Infelizmente, o nirvana dura pouco, porque sempre tem aquela conhecida voz implicante a nos lembrar que a vida exige medalhas de superação. Ela, a cruel promotora, inquilina de todas as mentes procrastinadoras, acorda e começa o massacre no tribunal de Haja (paciência). 
O discurso é repetitivo, irritante, previsível, humilhante, provocador, mas muito coerente. Sim, o correto a ser feito, na lógica do mundo admirável, é levantar e seguir em frente. Pagar seu quinhão, vencer os obstáculos e orgulhar-se de si. Todos sabemos que cumprir obrigações é um imperativo que não aceita interrogação. Caso contrário, desanda o processo. Mas persisto na questão: ir ou não ir? 

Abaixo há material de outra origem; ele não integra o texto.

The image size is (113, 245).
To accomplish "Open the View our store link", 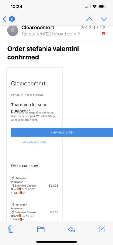I will coord(36,142).
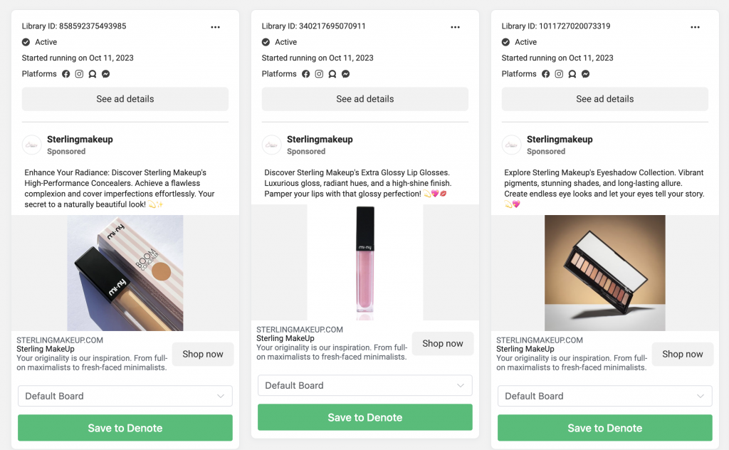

No porão das intenções, vive a consciência do certo a se fazer, o projeto de uma guinada existencial, a esperança de uma evolução pessoal que me condecore de determinação e coragem para lutar. Mas, no andar de cima, pesando toneladas e esmagando o porão, vive esse ser impiedoso, narcisista, mimado, preguiçoso, indisposto, sem palavra, consideração ou vocação para compromisso. Quase imbatível.

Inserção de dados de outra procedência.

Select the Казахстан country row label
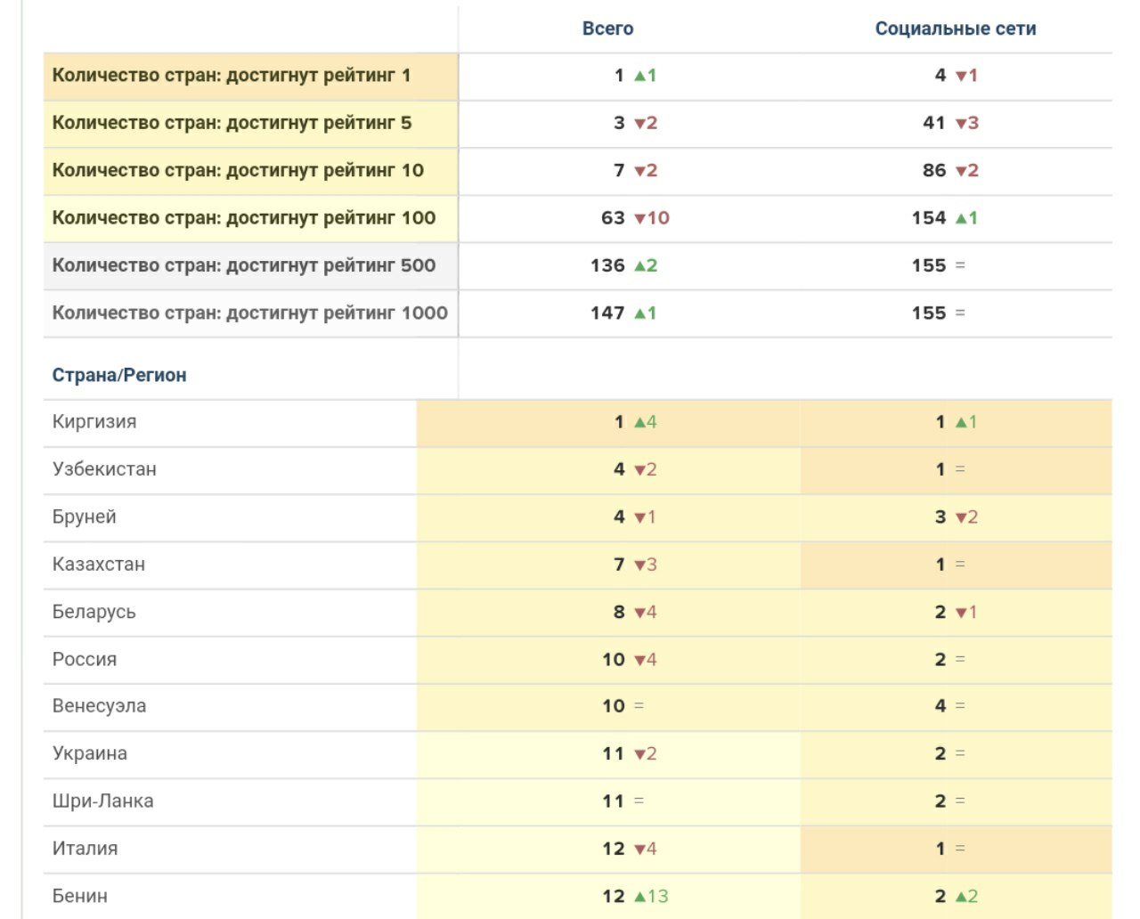[99, 565]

Desligo o despertador e viro para o lado. Tento sorrir aliviada, mas já não é o mesmo sono, a mesma paz, o mesmo gozo. Muito embora esse eu seja mais forte, mais pesado, insistente e manipulador, e até se mostre mais próximo dos meus interesses, ele não é tão legal quanto parece. Prova disso é o gosto de fracasso que ele deixa na minha boca ao despertar e aquela maldita sensação de que amanhã terei uma nova chance, já que a de hoje desperdicei. 

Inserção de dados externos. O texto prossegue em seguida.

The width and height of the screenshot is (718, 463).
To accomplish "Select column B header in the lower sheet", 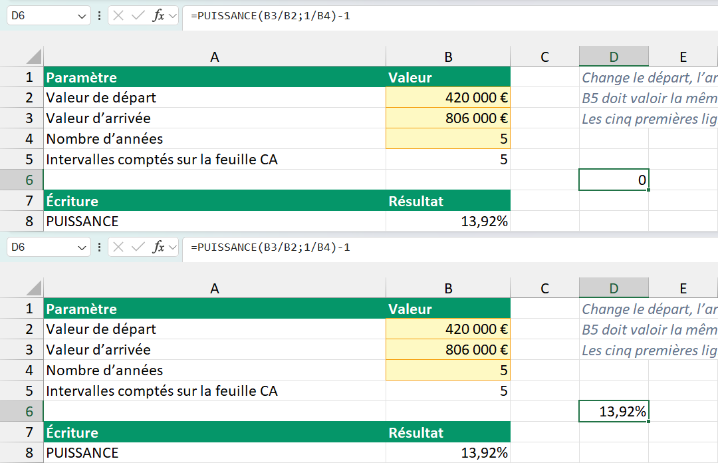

Onde mora a vontade que vence? 

Alguém me salve de mim.

Comentários

Nancy Alcântara disse…
Li seu texto tomando café depois de caminhar. Propósito que me dei faz pouco tempo. Preciso, é por saúde e não só por vaidade de entrar naquela calça ou se sentir bem em qualquer roupa.
Com o calor que anda fazendo está fácil sair da cama. Mas, não quero nem pensar quando o frio chegar, se chegar.
Beijos
@escritoraluzia disse…
Quanta reflexão o seu texto nos traz. Com certeza! Quem não passa por momentos em que dá vontade de deixar tudo de lado, " enrolar num edredom", permitindo que o tempo passe. Sim! De vez em quando, temos que nos permitir estas maravilhas! Grande abraço!
Ana Raja disse…
Belo texto, Soraya! Adorei a forma que vc construiu. Um texto nada redentor, e sim real.
Soraya Jordão disse…
Oi, Nancy! Obrigada pela leitura e retorno.
Soraya Jordão disse…
Obrigada @escritoraluzia pela leitura e retorno.
Anônimo disse…
Amei o texto e maneira como escreve. E exatamente assim que minha outra personalidade de (mal)trata. Mas a gente segue tentando.

Nina
Soraya Jordão disse…
Obrigada, Nina! Sigamos!
Jander Minesso disse…
Esse termo “tribunal de haja” merecia patente. E sua descrição da batalha diária contra o travesseiro foi cirúrgica, Soraya.
Soraya Jordão disse…
obrigada, Jander! è bem assim que acontece comigo. rs
Adorei o "Tribunal de Haja". Ah... todos conhecemos esta batalha que você descreveu tão bem. Mas 06h30 é realmente muito cedo!! Eu não tenho desculpa, os filhos são impiedosos e me acordam cedo até aos domingos... adoraria poder simplesmente desligar o alarme e abraçar o edredom...rs.
Soraya Jordão disse…
obrigada, Alfonsina. Eu tb acho muito cedo.rs
Zoraya Cesar disse…
Que confissão tão íntima e bem escrita e tão, mas tão, inerente a todos nós. Impressionante com vc verbalizou os sentimentos e emoções que nos acometem qdo escolhemos o pecadilho à salvação. A dureza desse nosso 'eu das boas práticas' não dá tréguas. Amei.
Albir disse…
Muito bom quando a gente se sente coautor, não do texto, mas das desventuras de cada dia.
Parabéns, Soraya!
Soraya Jordão disse…
@zoraya, ameiiii pecadilho e eu das boas práticas.
Soraya Jordão disse…
@Albir. muito bom perceber que não estou só. rs.